Le rivoluzionarie teorie di Darwin
In questo scenario si affermò una nuova teoria scientifica, chiamata evoluzionismo. Ne fu autore il naturalista inglese Charles Darwin. Egli sostenne un’idea per quei tempi rivoluzionaria: tutte le forme viventi, dall’uomo agli animali alle piante, non sono fisse e immutabili, ma si trasformano in continuazione, adattandosi all’ambiente. L’ambiente, secondo Darwin, opera una selezione naturale: ciò significa che, all’interno di una specie, sopravvivono gli individui con le caratteristiche più adatte all’ambiente. Questi individui trasmettono i loro caratteri ereditari ai discendenti, garantendo così la continuità della specie. Gli individui meno adatti, invece, muoiono oppure non riescono ad avere discendenti. La selezione naturale opera anche condannando all’estinzione le specie non più adatte all’ambiente: è quello che accadde ai dinosauri, che si estinsero non essendo in grado di sopravvivere in un ambiente mutato a causa del cambiamento del clima.

L’origine dell’uomo
Darwin elaborò questa teoria in occasione di un lungo viaggio intorno al mondo, compiuto per nave. Nelle isole Galápagos (situate nell’oceano Pacifico, al largo dell’Ecuador) vide animali simili a creature preistoriche, come le gigantesche tartarughe tipiche di quelle isole. Questo incontro lo fece riflettere sulle forme della vita. Si convinse che la vita è una continua lotta tra le sfide dell’ambiente e le capacità degli esseri di rispondere. Ogni forma di vita, secondo Darwin, si trasforma (cioè si evolve: di qui il termine «evoluzionismo»), passando da forme più semplici e primitive a forme più complesse. Darwin espose queste idee in due libri, L’origine delle specie (1859) e L’origine dell’uomo (1871). In quest’ultima opera egli sostiene che anche l’uomo è frutto di un’evoluzione. L’uomo, infatti, discende da alcune specie di scimmie che modificarono le loro caratteristiche in relazione all’ambiente, sviluppando in milioni di anni caratteristiche e abilità nuove, come la posizione eretta e la comunicazione tramite la parola.

La condanna della Chiesa
I libri di Darwin suscitarono grandi discussioni e furono condannati dalla Chiesa. La teoria evoluzionista, infatti, nega l’intervento di Dio nella nascita dell’uomo e delle altre specie viventi. La Chiesa invece sostiene che l’origine del mondo è un atto compiuto da Dio, che vi è un disegno divino nella creazione della natura e dell’uomo e che quanto è stato creato da Dio non è mutabile. Soltanto nel 1996 papa Giovanni Paolo II riabilitò la teoria di Charles Darwin, ritenendo possibile conciliare la tesi sull’origine del corpo dell’uomo con la dottrina della Chiesa.
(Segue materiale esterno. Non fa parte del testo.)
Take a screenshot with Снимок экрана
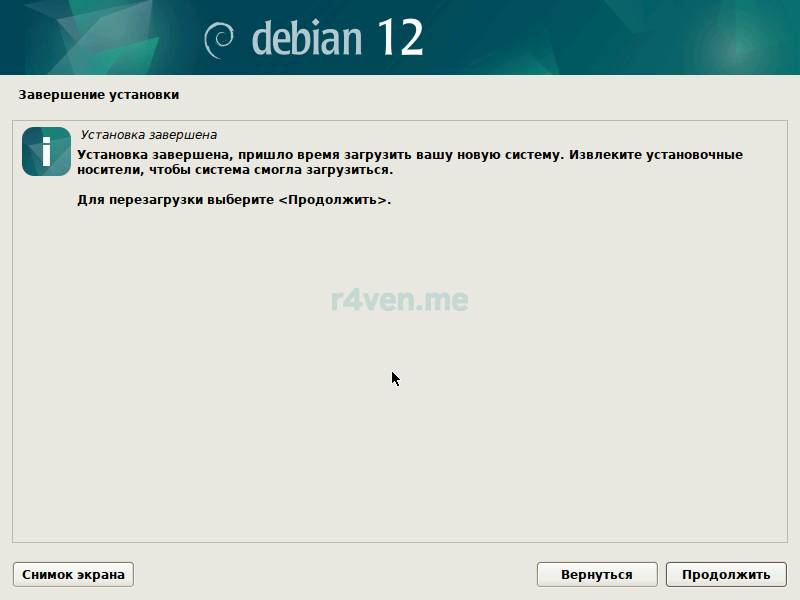Viewport: 800px width, 600px height. [x=73, y=574]
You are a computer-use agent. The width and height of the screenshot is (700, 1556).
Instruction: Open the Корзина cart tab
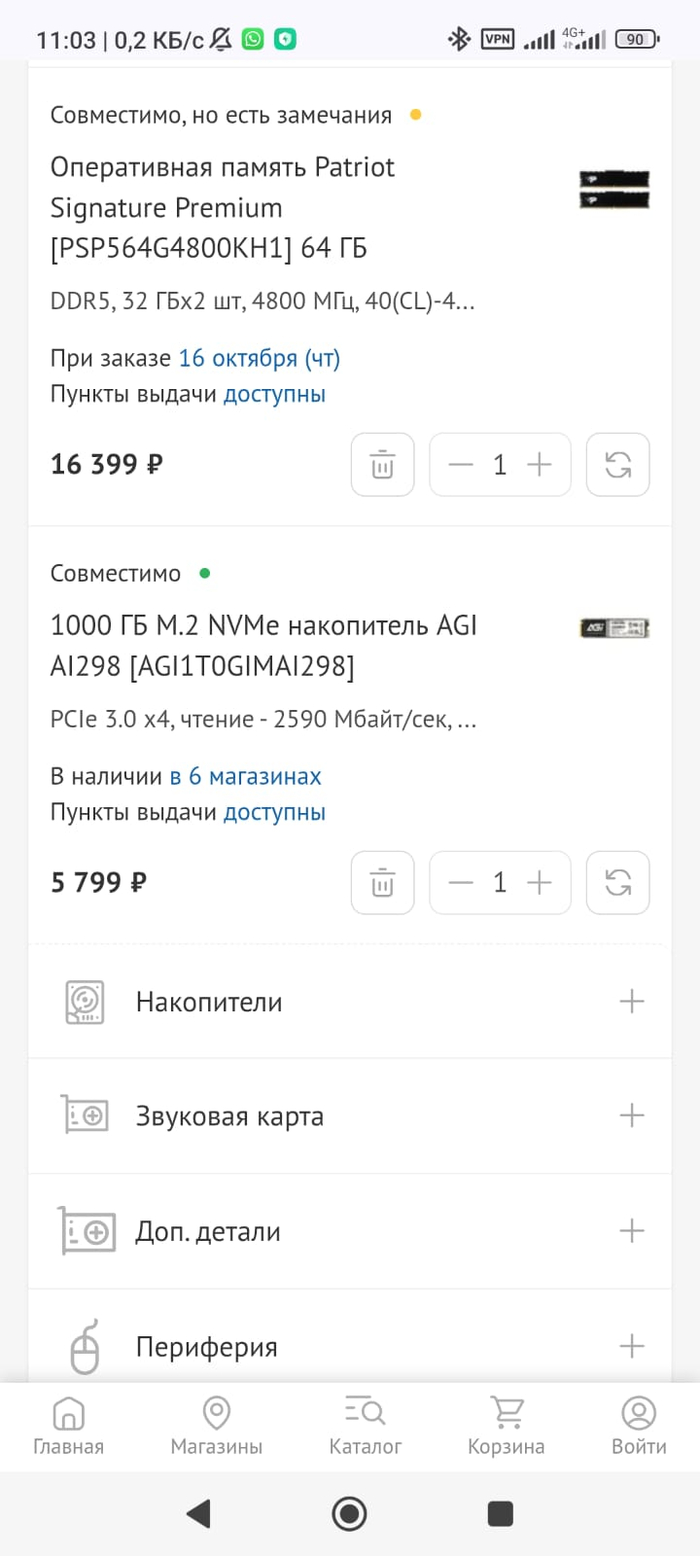point(506,1427)
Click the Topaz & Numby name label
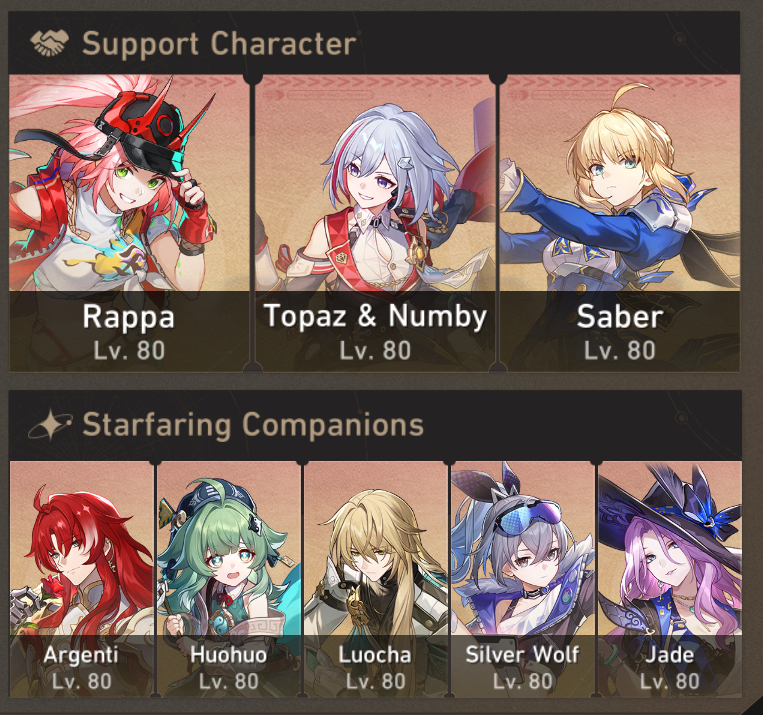Viewport: 763px width, 715px height. [375, 316]
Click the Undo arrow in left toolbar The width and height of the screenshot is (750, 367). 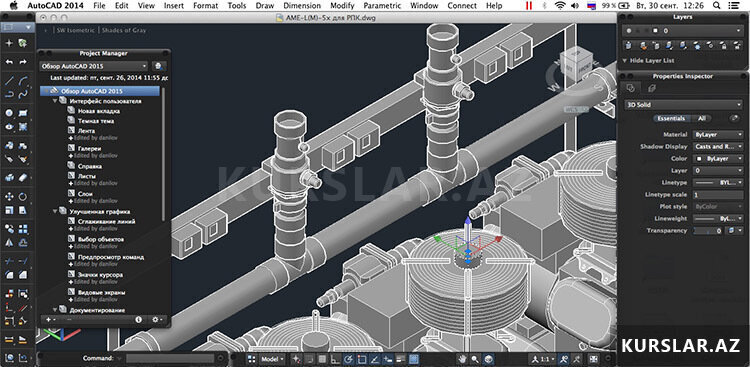[x=9, y=62]
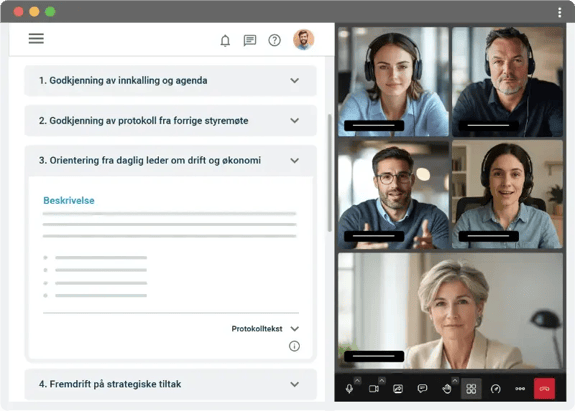This screenshot has width=575, height=411.
Task: Toggle the camera in call toolbar
Action: 374,389
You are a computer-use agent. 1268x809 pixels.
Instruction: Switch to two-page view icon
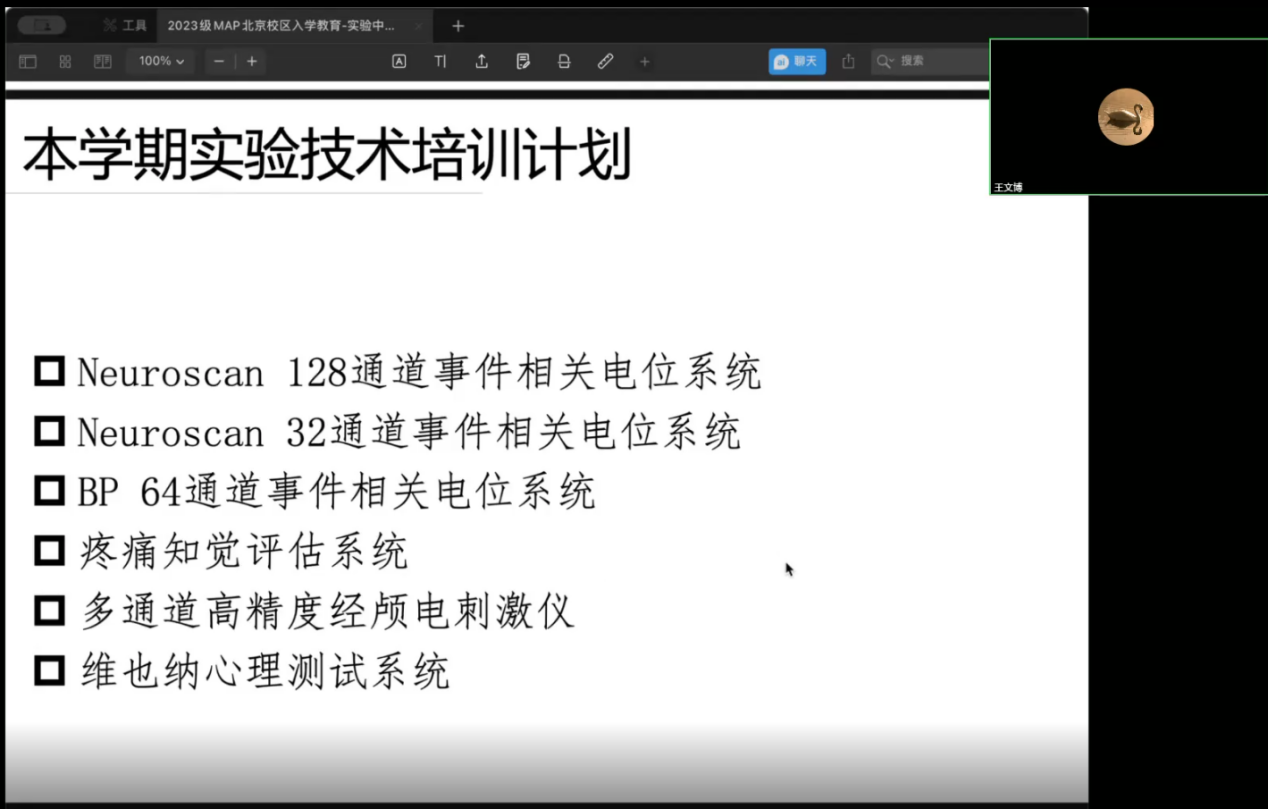coord(102,61)
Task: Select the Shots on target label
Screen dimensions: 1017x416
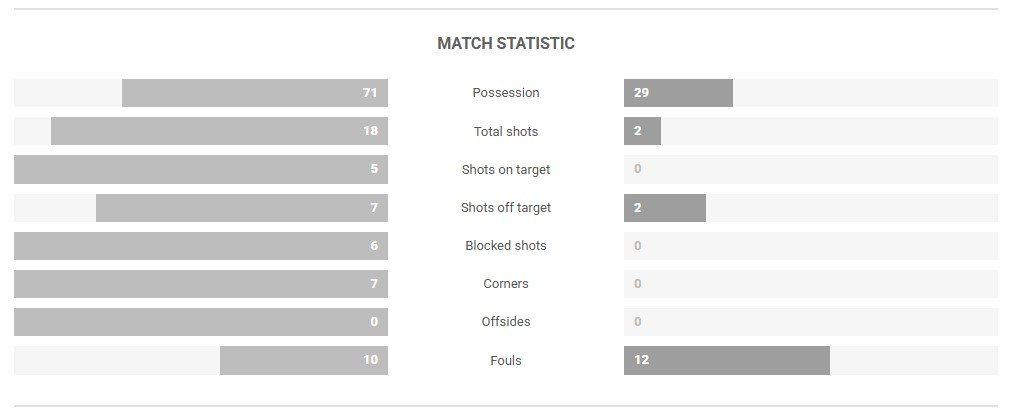Action: pyautogui.click(x=506, y=169)
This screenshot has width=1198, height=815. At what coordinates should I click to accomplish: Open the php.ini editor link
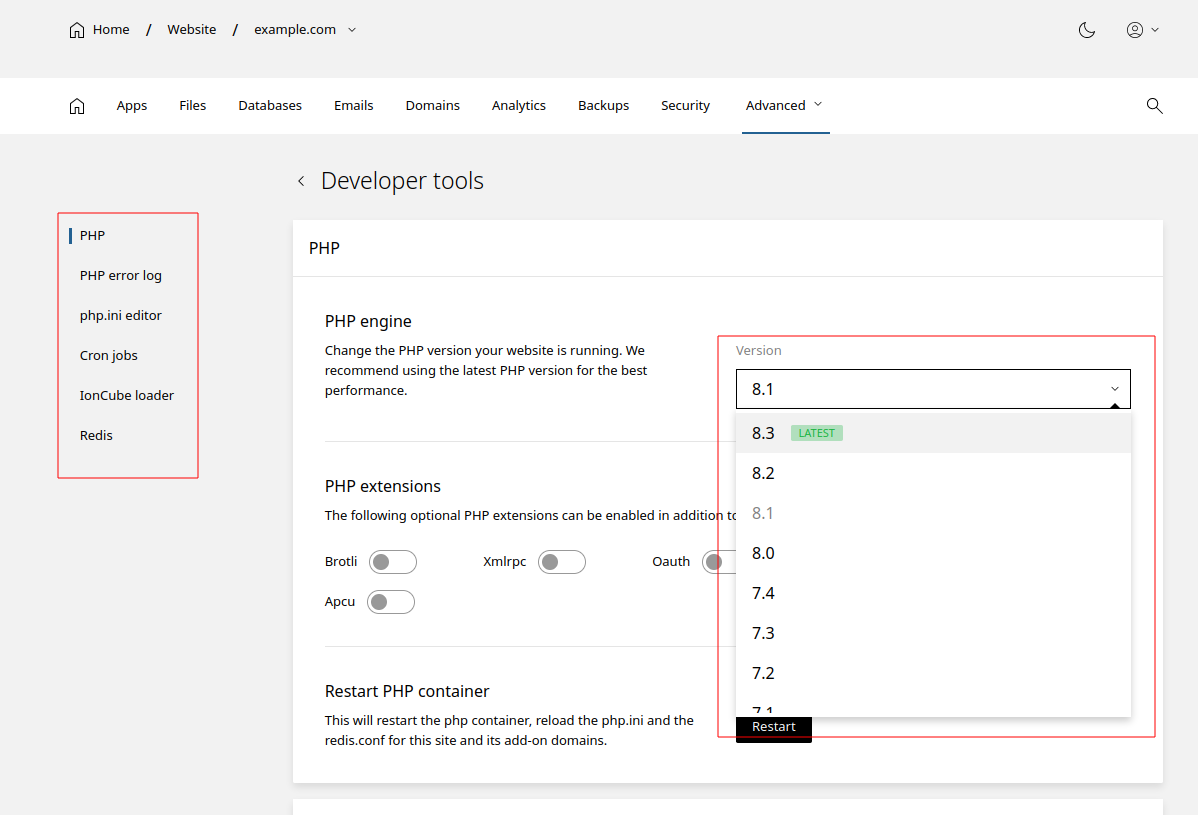click(x=121, y=316)
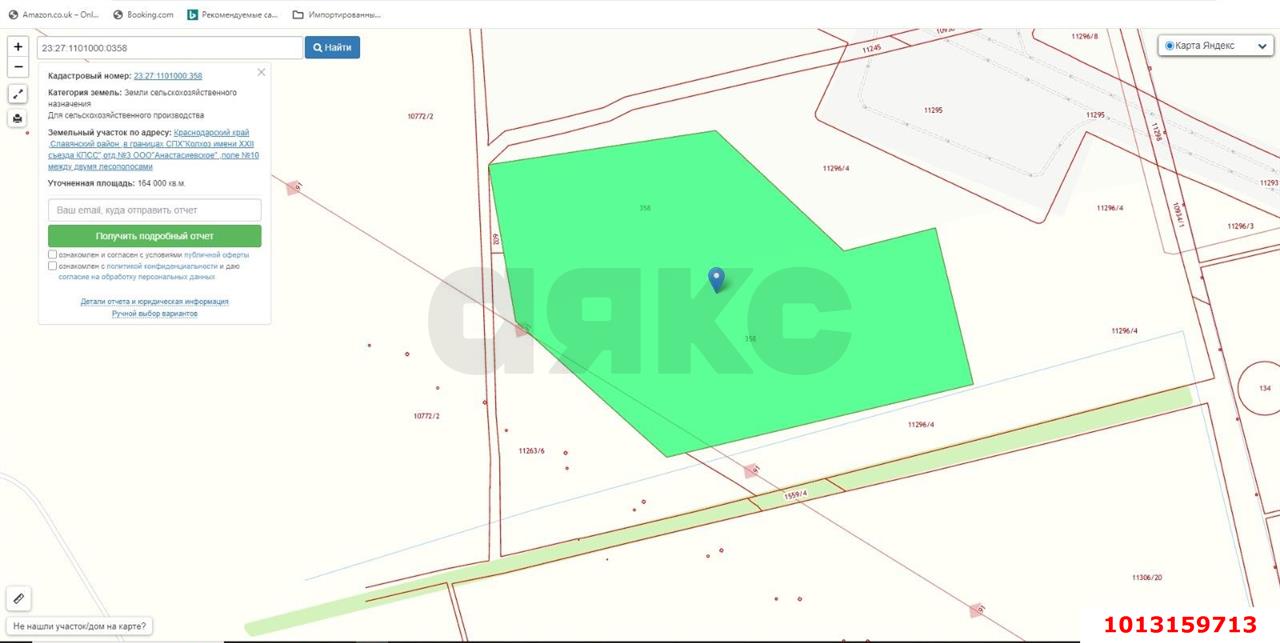This screenshot has width=1280, height=643.
Task: Select the measure tool icon bottom left
Action: click(x=17, y=597)
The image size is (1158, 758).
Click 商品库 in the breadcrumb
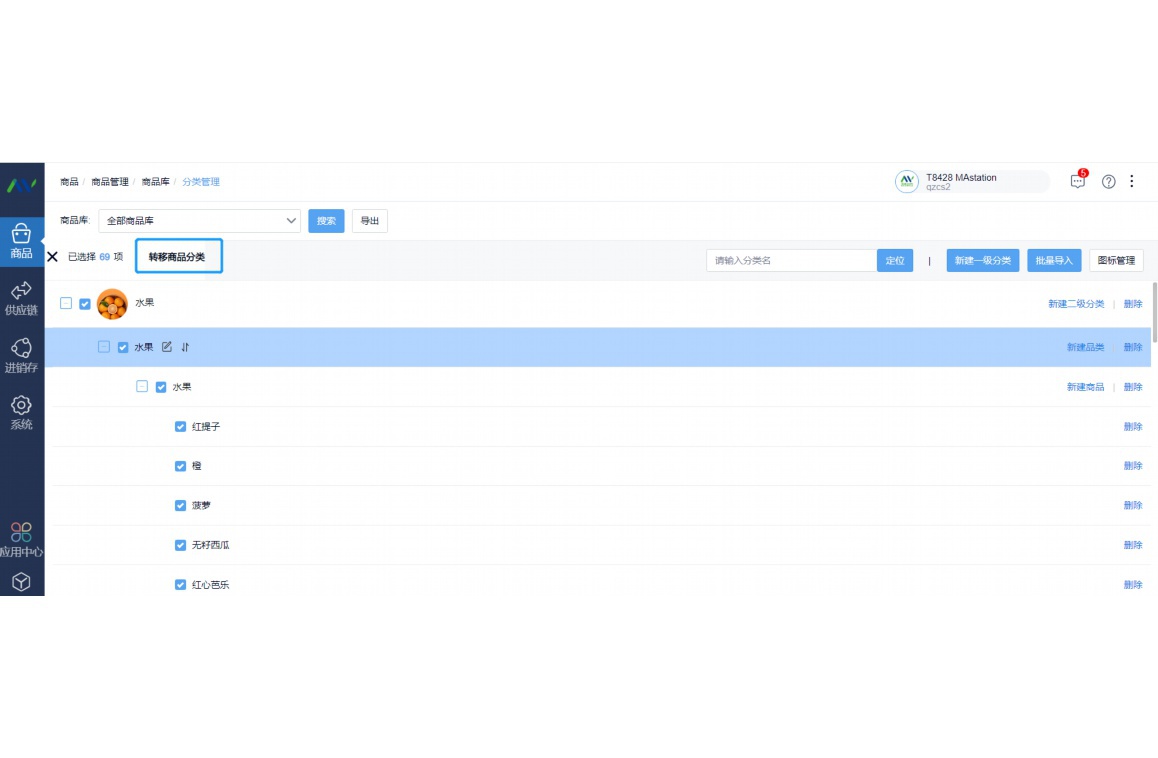point(155,182)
L’evoluzionismo non c’entra con il razzismo
Tra la fine dell’Ottocento e l’inizio del Novecento si diffuse una lettura falsata dell’evoluzionismo di Charles Darwin, che portò a differenziare gli uomini in razze in base al diverso grado di evoluzione. Secondo questa teoria, le razze più evolute si adattano meglio all’ambiente, si arricchiscono e si affermano sulle altre, che sono inferiori perché meno evolute. Le razze «inferiori» erano identificate nei neri dell’Africa, considerati i più sottosviluppati nella linea evolutiva dell’uomo. Si cercava così di dare una giustificazione scientifica all’imperialismo: esso non era un atto di forza e di violenza, ma un diritto delle cosiddette «razze superiori». Anzi, era addirittura un dovere, perché così le razze superiori aiutavano quelle inferiori a civilizzarsi. Tali teorie, che evidentemente non avevano nulla a che vedere con il pensiero di Darwin e che determinarono la formazione di una cultura razzista, sono oggi considerate prive di qualsiasi giustificazione scientifica.